▶ [Your instructions]:
Copy each of the following records verbatim, keeping every line in its original order.

▶ [Source material]:
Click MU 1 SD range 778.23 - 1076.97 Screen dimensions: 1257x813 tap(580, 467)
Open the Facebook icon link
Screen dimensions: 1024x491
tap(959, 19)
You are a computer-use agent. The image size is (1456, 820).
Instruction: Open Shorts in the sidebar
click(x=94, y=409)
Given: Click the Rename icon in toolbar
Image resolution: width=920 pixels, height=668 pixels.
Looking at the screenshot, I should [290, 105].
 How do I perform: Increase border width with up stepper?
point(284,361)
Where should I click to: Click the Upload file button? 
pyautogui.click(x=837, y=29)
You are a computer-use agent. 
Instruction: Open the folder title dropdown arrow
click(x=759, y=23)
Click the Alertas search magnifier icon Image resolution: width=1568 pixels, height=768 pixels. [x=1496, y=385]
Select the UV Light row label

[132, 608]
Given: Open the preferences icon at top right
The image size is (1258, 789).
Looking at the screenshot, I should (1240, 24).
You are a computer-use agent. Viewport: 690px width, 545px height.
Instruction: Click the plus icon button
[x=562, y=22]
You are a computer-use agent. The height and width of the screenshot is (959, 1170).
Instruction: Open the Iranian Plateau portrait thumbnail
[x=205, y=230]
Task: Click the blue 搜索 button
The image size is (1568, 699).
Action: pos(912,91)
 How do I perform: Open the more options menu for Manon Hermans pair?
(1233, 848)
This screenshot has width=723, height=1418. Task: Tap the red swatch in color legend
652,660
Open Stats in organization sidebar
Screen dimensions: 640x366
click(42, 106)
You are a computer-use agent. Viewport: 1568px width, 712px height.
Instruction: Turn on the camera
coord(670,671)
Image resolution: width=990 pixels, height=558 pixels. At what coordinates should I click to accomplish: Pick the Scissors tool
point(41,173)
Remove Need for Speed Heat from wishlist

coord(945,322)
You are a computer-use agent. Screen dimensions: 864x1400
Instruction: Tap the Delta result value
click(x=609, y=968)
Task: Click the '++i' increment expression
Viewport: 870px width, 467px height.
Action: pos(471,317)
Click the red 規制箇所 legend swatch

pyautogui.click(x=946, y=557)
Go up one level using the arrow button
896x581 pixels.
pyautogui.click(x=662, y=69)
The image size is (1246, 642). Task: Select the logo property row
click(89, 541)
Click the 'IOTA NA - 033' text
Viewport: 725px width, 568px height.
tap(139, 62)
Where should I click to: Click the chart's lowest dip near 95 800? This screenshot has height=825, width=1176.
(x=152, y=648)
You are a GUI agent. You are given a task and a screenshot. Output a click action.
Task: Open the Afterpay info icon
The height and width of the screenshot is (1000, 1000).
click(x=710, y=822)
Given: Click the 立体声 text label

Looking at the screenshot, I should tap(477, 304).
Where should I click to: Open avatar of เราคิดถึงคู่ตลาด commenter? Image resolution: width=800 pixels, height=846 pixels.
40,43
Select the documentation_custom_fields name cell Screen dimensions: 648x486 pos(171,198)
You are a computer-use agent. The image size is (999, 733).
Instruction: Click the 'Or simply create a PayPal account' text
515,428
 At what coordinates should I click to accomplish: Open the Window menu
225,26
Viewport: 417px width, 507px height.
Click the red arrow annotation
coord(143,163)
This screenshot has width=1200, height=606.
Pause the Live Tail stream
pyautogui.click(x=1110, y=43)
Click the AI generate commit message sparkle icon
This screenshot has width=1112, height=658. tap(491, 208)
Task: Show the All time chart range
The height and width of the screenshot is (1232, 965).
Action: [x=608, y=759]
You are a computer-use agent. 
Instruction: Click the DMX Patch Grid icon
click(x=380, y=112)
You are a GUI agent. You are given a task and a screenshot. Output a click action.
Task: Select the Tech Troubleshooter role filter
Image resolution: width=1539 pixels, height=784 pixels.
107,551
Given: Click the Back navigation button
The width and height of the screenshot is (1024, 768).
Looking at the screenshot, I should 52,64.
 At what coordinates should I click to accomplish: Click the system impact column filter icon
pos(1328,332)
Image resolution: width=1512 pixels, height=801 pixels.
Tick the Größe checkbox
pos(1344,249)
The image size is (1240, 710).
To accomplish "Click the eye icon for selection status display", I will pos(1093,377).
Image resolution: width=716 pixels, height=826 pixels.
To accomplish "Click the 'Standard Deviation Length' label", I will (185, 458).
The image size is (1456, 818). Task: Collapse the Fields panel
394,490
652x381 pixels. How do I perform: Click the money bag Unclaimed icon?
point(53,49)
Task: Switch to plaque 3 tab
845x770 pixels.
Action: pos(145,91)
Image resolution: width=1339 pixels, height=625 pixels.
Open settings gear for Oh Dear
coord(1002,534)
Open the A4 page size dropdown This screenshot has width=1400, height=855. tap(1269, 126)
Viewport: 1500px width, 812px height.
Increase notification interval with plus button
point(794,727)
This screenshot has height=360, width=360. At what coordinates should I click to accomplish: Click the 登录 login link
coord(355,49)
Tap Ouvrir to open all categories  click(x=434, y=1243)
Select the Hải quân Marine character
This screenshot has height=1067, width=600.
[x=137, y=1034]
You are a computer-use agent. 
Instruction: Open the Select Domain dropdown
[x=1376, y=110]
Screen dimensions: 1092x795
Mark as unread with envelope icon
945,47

▶ [Task answer]:
Click MU 1 SD range 778.23 - 1076.97 Screen dimensions: 1257x813 tap(580, 467)
Open the Facebook icon link
Screen dimensions: 1024x491
tap(959, 19)
You are a computer-use agent. The image size is (1456, 820).
Instruction: Open Shorts in the sidebar
click(x=94, y=409)
Given: Click the Rename icon in toolbar
Image resolution: width=920 pixels, height=668 pixels.
Looking at the screenshot, I should [290, 105].
 How do I perform: Increase border width with up stepper?
point(284,361)
Where should I click to: Click the Upload file button? 
pyautogui.click(x=837, y=29)
You are a computer-use agent. 
Instruction: Open the folder title dropdown arrow
click(x=759, y=23)
Click the Alertas search magnifier icon Image resolution: width=1568 pixels, height=768 pixels. [x=1496, y=385]
Select the UV Light row label

[132, 608]
Given: Open the preferences icon at top right
The image size is (1258, 789).
Looking at the screenshot, I should (1240, 24).
You are a computer-use agent. Viewport: 690px width, 545px height.
Instruction: Click the plus icon button
[x=562, y=22]
You are a computer-use agent. The height and width of the screenshot is (959, 1170).
Instruction: Open the Iranian Plateau portrait thumbnail
[x=205, y=230]
Task: Click the blue 搜索 button
The image size is (1568, 699).
Action: pos(912,91)
 How do I perform: Open the more options menu for Manon Hermans pair?
(1233, 848)
This screenshot has width=723, height=1418. Task: Tap the red swatch in color legend
652,660
Open Stats in organization sidebar
Screen dimensions: 640x366
click(42, 106)
You are a computer-use agent. Viewport: 1568px width, 712px height.
Instruction: Turn on the camera
coord(670,671)
Image resolution: width=990 pixels, height=558 pixels. At what coordinates should I click to accomplish: Pick the Scissors tool
point(41,173)
Remove Need for Speed Heat from wishlist

coord(945,322)
You are a computer-use agent. Screen dimensions: 864x1400
Instruction: Tap the Delta result value
click(x=609, y=968)
Task: Click the '++i' increment expression
Viewport: 870px width, 467px height.
Action: pos(471,317)
Click the red 規制箇所 legend swatch

pyautogui.click(x=946, y=557)
Go up one level using the arrow button
896x581 pixels.
pyautogui.click(x=662, y=69)
The image size is (1246, 642). Task: Select the logo property row
click(89, 541)
Click the 'IOTA NA - 033' text
Viewport: 725px width, 568px height.
tap(139, 62)
Where should I click to: Click the chart's lowest dip near 95 800? This screenshot has height=825, width=1176.
(x=152, y=648)
You are a GUI agent. You are given a task and a screenshot. Output a click action.
Task: Open the Afterpay info icon
The height and width of the screenshot is (1000, 1000).
click(x=710, y=822)
Given: Click the 立体声 text label

Looking at the screenshot, I should tap(477, 304).
Where should I click to: Open avatar of เราคิดถึงคู่ตลาด commenter? Image resolution: width=800 pixels, height=846 pixels.
40,43
Select the documentation_custom_fields name cell Screen dimensions: 648x486 pos(171,198)
You are a computer-use agent. The image size is (999, 733).
Instruction: Click the 'Or simply create a PayPal account' text
515,428
 At what coordinates should I click to accomplish: Open the Window menu
225,26
Viewport: 417px width, 507px height.
Click the red arrow annotation
coord(143,163)
This screenshot has width=1200, height=606.
Pause the Live Tail stream
pyautogui.click(x=1110, y=43)
Click the AI generate commit message sparkle icon
This screenshot has width=1112, height=658. tap(491, 208)
Task: Show the All time chart range
The height and width of the screenshot is (1232, 965).
Action: [x=608, y=759]
You are a computer-use agent. 
Instruction: Click the DMX Patch Grid icon
click(x=380, y=112)
You are a GUI agent. You are given a task and a screenshot. Output a click action.
Task: Select the Tech Troubleshooter role filter
Image resolution: width=1539 pixels, height=784 pixels.
107,551
Given: Click the Back navigation button
The width and height of the screenshot is (1024, 768).
Looking at the screenshot, I should 52,64.
 At what coordinates should I click to accomplish: Click the system impact column filter icon
pos(1328,332)
Image resolution: width=1512 pixels, height=801 pixels.
Tick the Größe checkbox
pos(1344,249)
The image size is (1240, 710).
To accomplish "Click the eye icon for selection status display", I will pos(1093,377).
Image resolution: width=716 pixels, height=826 pixels.
To accomplish "Click the 'Standard Deviation Length' label", I will (185, 458).
The image size is (1456, 818). Task: Collapse the Fields panel
394,490
652x381 pixels. How do I perform: Click the money bag Unclaimed icon?
point(53,49)
Task: Switch to plaque 3 tab
845x770 pixels.
Action: pos(145,91)
Image resolution: width=1339 pixels, height=625 pixels.
Open settings gear for Oh Dear
coord(1002,534)
Open the A4 page size dropdown This screenshot has width=1400, height=855. tap(1269, 126)
Viewport: 1500px width, 812px height.
Increase notification interval with plus button
point(794,727)
This screenshot has height=360, width=360. At what coordinates should I click to accomplish: Click the 登录 login link
coord(355,49)
Tap Ouvrir to open all categories  click(x=434, y=1243)
Select the Hải quân Marine character
This screenshot has height=1067, width=600.
[x=137, y=1034]
You are a computer-use agent. 
Instruction: Open the Select Domain dropdown
[x=1376, y=110]
Screen dimensions: 1092x795
Mark as unread with envelope icon
945,47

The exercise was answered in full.